If the value of the parameter must be written to file, then passing the name of the file in the command line arguments, the name of such parameter must have prefix file:  (for example file:-i for the sequence input in blastall). In some cases it is needed to write this file in FASTA format, adding empty fasta header. In this case the prefix fastaf: is used (for example fastaf:-i for blastall works better if the xml output is desired).

If you connect via SSH, you must specify the name of the server on a separate "SSH" tab. The parameters that must be passed as files will be uploaded to the server using secure ftp (sftp) protocol. The password and username will be prompted each time you start the application (not each time you submit a request). If needed, you may specify prolog and epilog of the SSH session.

After you execute the selected program first time, the method selection dialog appears.
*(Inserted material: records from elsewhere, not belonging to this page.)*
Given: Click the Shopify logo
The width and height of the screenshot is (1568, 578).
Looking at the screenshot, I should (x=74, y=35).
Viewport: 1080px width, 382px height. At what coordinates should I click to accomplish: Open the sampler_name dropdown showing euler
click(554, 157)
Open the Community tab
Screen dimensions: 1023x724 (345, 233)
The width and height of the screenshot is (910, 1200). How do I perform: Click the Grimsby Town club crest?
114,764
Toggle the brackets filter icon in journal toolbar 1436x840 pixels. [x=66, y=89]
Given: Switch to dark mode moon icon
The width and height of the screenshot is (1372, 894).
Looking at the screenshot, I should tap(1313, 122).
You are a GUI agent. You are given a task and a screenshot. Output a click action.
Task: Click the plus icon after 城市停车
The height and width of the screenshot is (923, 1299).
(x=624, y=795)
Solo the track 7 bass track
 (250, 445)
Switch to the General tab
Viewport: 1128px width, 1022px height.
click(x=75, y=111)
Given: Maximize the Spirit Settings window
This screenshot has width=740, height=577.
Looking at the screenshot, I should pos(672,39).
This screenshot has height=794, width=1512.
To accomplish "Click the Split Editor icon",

The rest of the generation process is not different from the generation of the web-based robot.

If you want to integrate your algorithm that you wrote in java, you can try Special robots|Create specialised robot --> Java module. In this case, you need to define not only request fields, but also response record fields. The generated java skeleton is easy to complete. More details will be available in programmers guide.

Using BioQuery

BioQuery (http://www.bioquery.org ) is an advanced system for creating and submitting queries to NCBI databases. BioQuery saves the created query file in xml (.qry) format. Sight can read this file, replace any chosen query terms by Sight variables (request fields) and create the coresponding web robot. The BioQuery returns the raw server responses that can be automatically redirected to any Sight analyser (Stalker algorithm, XML transforms and so on). The provided BioQuery plug-in contains all original GUI classes. So you can launch the BioQuery application from the Sight environment by pressing a button. BioQuery plugin is also available from  Special robots|Create specialised robot --> BioQuery. 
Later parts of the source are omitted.